O relator da proposta de alteração do Código Florestal da Câmara dos Deputados, Aldo Rebelo, afirma que procurou a comunidade científica, mas os dirigentes da Academia Brasileira de Ciências (ABC) e da Sociedade Brasileira para o Progresso da Ciência (SBPC) afirmam que não foram convidados a opinar de forma qualificada pelos deputados.
As instituições científicas decidiram, então, formular um pronunciamento próprio a respeito das principais questões envolvidas no debate sobre a reforma do Código Florestal. Um grupo de trabalho de uns quinze pesquisadores de diversas áreas processou e resumiu centenas de trabalhos científicos realizados sobre esses temas nos últimos anos. O resultado foi publicado em livro e apresentado aos principais tomadores de decisão.
O trabalho dos cientistas é conclusivo em relação a pontos essenciais do debate. Por exemplo, ao afirmar categoricamente que o país já dispõe de tecnologia e de capital técnico para aumentar a nossa produção agropecuária e florestal de forma consistente e prolongada, sem a necessidade de avançar sobre áreas florestadas. Outro exemplo: já há tecnologia de mapeamento e controle remoto, via satélite, para se aferir a desigual presença de áreas úmidas ou com lençol freático próximo da superfície, em cada bacia hidrográfica, o que poderia ensejar um parâmetro diverso das faixas de proteção de florestas ripárias, com extensão fixa de 30 metros ou mais, que hoje são consagradas na letra da lei.
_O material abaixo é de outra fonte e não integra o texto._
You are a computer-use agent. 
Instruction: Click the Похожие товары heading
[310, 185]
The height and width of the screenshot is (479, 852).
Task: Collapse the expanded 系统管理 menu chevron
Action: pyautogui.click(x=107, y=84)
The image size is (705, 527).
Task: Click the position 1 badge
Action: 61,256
Em outros aspectos relevantes, como o do conhecimento aplicado à valorização da biodiversidade ou aos fluxos de captação e de emissão de carbono pelas florestas, o documento dos cientistas aponta grandes avanços em curso e a perspectiva de que dentro de pouco tempo disporemos também de tecnologia que permita computar objetivamente vários dos serviços ambientais promovidos pelas florestas e outras coberturas vegetais naturais. Por isso, os cientistas propuseram que os deputados cuidassem agora dos aspectos administrativos da questão florestal, como multas, expedição de licenças e cadastramento de propriedades, deixando para os próximos dois anos as decisões mais atinentes ao patrimônio florestal em si.
A pesquisa nacional de opinião pública realizada pelo Datafolha sobre o Código Florestal perguntou aos entrevistados: “Você acha que o Senado deve parar para ouvir os cientistas antes de votar o novo Código Florestal, ou você acha que o Senado deve votá-lo imediatamente, pois é mais urgente resolver o problema das multas” por desmatamento ilegal? Resposta: 77% dos brasileiros são pela audiência aos cientistas, 20% são pela urgência na aprovação e apenas 2% não sabem responder.
A pesquisa não faz referências específicas ao conteúdo do documento dos cientistas e nem se pode supor que os entrevistados o tenham lido. Mas outras perguntas e respostas, estas sempre contundentes na defesa das florestas, indicam que várias das preocupações da opinião pública estão consideradas no documento e nas suas conclusões.
O que há de comum nas alegações truncadas entre o deputado relator e os cientistas é que, de uma forma ou de outra, nunca os cientistas ficaram tão à margem de uma decisão sobre a legislação florestal. Justamente quando as instituições científicas brasileiras acumulam maior conhecimento. É uma evidência preocupante que, por si só, já enseja uma revisão profunda daquilo que a Câmara aprovou com ausência de informação científica.
De qualquer forma, não é nada neutra a posição dos brasileiros diante da posição dos cientistas, conforme aferiu a pesquisa. Três em cada quatro acham que a aflição dos ruralistas não pode se sobrepor ao conhecimento dos cientistas. Assim como não foi neutra a posição dos cientistas ao apresentarem razões de interesse público para a proteção das florestas situadas em propriedades rurais.
Fato é que o Senado está na posição de sacramentar a ignorância ou fazer a revisão da proposta aprovada na Câmara. Repõe o tratamento legal às florestas num patamar compatível com a sua crescente importância como ativo nacional, ou joga o abacaxi no colo da Dilma para fins de veto presidencial.
* Márcio Santilli é coordenador do ISA.
** Publicado originalmente no site do ISA – Instituto Socioambiental.